The images are shocking of the trail of destruction left by Hurricane Irma as it rampaged across several Caribbean Islands during the week, leaving at least 23 dead and thousands homeless. Some of the islands it struck, such as Barbuda, Anguilla, St Martin and St Barthelemy have been left barely habitable. Some 95% of properties in Barbuda have been destroyed, for example. The low-lying Turk and Caicos Islands along with Puerto Rico also sustained extensive damage.
Destruction caused by Irma to the island of Barbuda
The latest victim is Cuba today, Irma made landfall in the northeast of the country as a category five hurricane. The first time a cat. 5 Hurricane has hit Cuba since October 1924, with scenes of devastation now coming in on news feeds, but not reports of injuries or deaths as yet. Irma has now weakened to category three storm, with 125 mph sustained winds, as it continues to move along Cuba’s mountainous north coast for a few more hours, before turning north towards Florida. Irma is then expected to strengthen again over open waters before making landfall across SW Florida on Sunday.
Some interesting statistics on Irma during its rampage across the Atlantic and Caribbean over the last few days, some record-breaking:
Irma has spent 3.25 days as a category five hurricane, tied with 3.25 days that Cuba (1932) spent as at cat. 5.
Irma is the 2nd strongest hurricane on record in entire Atlantic Basin, after Allen in 1980 – which brought 190mph winds.
Irma sustained 185mph max winds for 37 hours, the longest any cyclone in the world has maintained winds that strong.
For more statistics on Irma - read here
Attention now turns to Florida, with Hurricane Irma, currently cat. 3 as of Saturday evening, moving north from the Cuban coast over the warm waters of the Florida Straits and likely intensifying. Irma is forecast to strengthen into a Category 4 hurricane when it makes landfall initially across the Florida Keys and then the southwest of the Florida peninsula on Sunday morning. Wind gusts over 140 mph in these areas can be expected during landfall, leading to a swath of catastrophic damage, including life-threatening wind, storm surge and flooding rainfall hazards.
The outer rain bands of Irma moved onshore in southeast Florida today, bringing squally wind gusts between 45 and 55 mph and heavy rain with thunder and lightning along with a risk of tornadoes too. Conditions will continue to deteriorate rapidly across southern Florida tonight, initially across the Florida Keys, and will turn life-threatening into Sunday. Rain and hurricane-force winds will intensify quickly.

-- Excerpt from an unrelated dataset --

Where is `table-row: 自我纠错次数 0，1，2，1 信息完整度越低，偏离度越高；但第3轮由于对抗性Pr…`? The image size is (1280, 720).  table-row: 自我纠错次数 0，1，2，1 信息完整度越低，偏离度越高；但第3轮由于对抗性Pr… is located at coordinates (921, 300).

The centre of Irma is expected to track north along the western side of the Florida Peninsula, with greatest storm surge, up to 10-15 feet, likely near or just east of Irma’s eye, putting the Florida Keys and SW Florida Peninsula at greatest risk of inundation. However coastal flooding from a storm surge of 6-10 feet is likely along the Gulf coast of Florida as far north as Tampa, 3-6 feet as far north as the Florida Panhandle and all along the Atlantic coast on the eastern side of Florida.
Much of southwest Florida could see wind gusts between 120 to 160 mph, the rest of western Florida gusts of 80-120 mph, while eastern Florida, including Miami, spared the highest winds, but still potential here for 80-100mph winds – which will cause damage to property and power outages.

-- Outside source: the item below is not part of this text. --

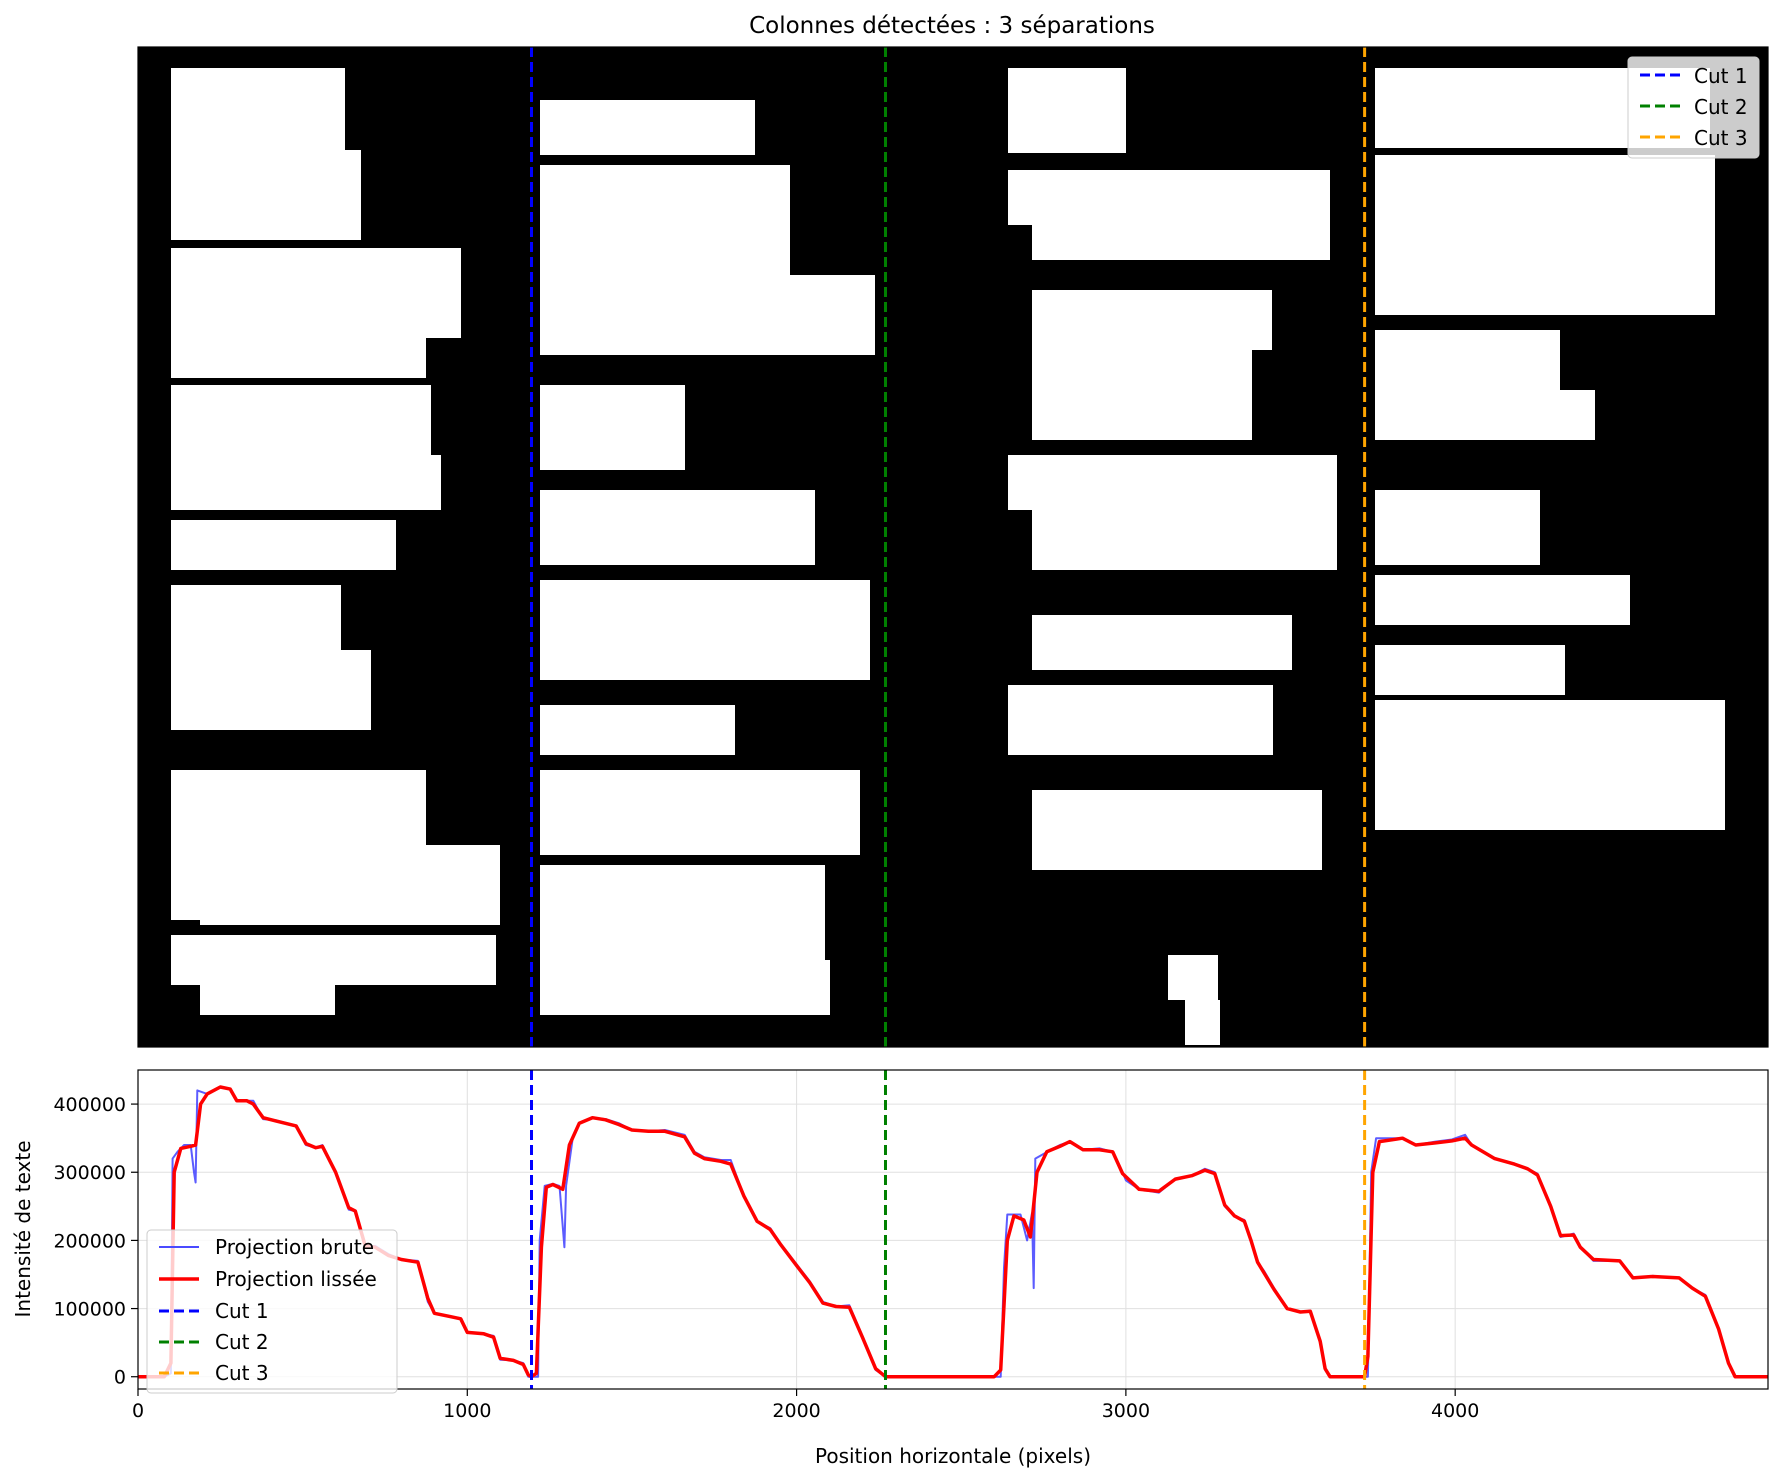 The height and width of the screenshot is (1483, 1782). I want to click on top-panel-title: Colonnes détectées : 3 séparations, so click(952, 26).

In addition, rainfall from Irma could average 10-15 inches across much of Florida, with locally higher amounts, which may lead to significant inland flooding issues.
And if you thought nothing could approach Irma, Hurricane Jose further west and approaching the Leeward Islands is now a category four hurricane with sustained winds of 145 mph, stronger than Irma, which is currently a cat. 3 with sustained 125mph winds. Fortunately it looks like the worst of Jose will spare Barbuda, as it moves away from the northern Leeward Islands over next 12 hours.